Exercise material
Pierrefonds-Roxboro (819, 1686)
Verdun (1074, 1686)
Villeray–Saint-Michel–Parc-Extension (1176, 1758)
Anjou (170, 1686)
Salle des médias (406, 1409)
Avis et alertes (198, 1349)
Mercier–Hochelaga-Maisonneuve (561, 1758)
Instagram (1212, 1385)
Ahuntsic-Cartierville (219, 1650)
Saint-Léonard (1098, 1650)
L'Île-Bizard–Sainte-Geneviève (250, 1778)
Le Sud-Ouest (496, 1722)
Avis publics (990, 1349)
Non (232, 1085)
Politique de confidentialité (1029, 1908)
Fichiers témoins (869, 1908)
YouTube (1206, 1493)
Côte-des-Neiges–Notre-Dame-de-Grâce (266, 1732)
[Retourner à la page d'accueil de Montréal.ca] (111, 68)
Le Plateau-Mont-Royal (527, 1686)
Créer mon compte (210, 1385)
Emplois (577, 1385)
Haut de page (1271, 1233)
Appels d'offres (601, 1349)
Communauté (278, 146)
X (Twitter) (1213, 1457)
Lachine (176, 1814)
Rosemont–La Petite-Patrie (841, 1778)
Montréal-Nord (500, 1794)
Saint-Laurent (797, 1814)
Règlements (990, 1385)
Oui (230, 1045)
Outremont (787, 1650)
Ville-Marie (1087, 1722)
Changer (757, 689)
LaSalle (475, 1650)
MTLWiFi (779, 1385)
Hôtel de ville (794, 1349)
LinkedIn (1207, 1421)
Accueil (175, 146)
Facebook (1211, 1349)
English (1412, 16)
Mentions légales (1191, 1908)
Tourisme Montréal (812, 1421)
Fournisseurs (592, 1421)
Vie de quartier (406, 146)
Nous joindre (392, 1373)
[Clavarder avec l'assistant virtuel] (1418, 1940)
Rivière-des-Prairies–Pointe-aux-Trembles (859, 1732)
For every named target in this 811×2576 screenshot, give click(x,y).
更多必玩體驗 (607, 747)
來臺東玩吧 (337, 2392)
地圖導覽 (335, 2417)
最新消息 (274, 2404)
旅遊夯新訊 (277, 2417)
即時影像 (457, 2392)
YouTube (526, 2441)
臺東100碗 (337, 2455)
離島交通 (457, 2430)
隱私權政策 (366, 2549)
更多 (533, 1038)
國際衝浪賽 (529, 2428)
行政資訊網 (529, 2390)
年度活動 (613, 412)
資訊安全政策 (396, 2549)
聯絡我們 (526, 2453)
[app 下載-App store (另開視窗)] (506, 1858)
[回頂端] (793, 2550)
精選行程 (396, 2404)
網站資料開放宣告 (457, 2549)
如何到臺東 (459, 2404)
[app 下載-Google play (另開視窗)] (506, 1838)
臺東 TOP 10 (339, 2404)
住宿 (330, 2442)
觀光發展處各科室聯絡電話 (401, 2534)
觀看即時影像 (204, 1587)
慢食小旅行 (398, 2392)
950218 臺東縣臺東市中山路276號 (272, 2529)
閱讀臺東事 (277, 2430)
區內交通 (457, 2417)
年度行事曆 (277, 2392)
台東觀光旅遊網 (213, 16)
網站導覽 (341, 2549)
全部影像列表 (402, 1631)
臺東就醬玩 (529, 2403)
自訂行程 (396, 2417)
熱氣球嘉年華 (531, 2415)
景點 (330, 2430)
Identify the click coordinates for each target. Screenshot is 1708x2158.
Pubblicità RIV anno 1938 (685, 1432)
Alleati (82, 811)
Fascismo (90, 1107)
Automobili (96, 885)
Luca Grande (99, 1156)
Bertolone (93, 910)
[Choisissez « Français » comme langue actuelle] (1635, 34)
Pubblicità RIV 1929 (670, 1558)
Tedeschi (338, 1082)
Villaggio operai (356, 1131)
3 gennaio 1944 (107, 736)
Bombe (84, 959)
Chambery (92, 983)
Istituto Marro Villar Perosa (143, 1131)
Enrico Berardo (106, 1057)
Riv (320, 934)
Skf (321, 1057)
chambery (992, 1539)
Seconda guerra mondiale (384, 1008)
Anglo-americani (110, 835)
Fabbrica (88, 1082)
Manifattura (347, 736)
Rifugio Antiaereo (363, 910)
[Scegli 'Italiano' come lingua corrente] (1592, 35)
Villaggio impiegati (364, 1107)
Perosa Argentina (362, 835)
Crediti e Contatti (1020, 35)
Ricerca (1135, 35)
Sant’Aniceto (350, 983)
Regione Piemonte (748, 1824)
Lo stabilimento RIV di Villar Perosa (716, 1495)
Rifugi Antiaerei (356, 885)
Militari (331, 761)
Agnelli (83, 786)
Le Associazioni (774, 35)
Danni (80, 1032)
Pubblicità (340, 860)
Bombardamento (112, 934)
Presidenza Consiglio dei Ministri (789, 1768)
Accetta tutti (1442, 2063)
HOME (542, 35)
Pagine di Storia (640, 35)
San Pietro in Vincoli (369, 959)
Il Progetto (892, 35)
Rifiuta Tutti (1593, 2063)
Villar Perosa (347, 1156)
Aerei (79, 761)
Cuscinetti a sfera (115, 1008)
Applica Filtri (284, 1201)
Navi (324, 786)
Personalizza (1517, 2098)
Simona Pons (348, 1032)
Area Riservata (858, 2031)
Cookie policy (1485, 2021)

Aim of the task
Using the records above, copy every line that has the word "click" in it.

Written response
For every named target in this 811×2576 screenshot, give click(x,y).
Identify the click coordinates for each target. Screenshot is 1708x2158.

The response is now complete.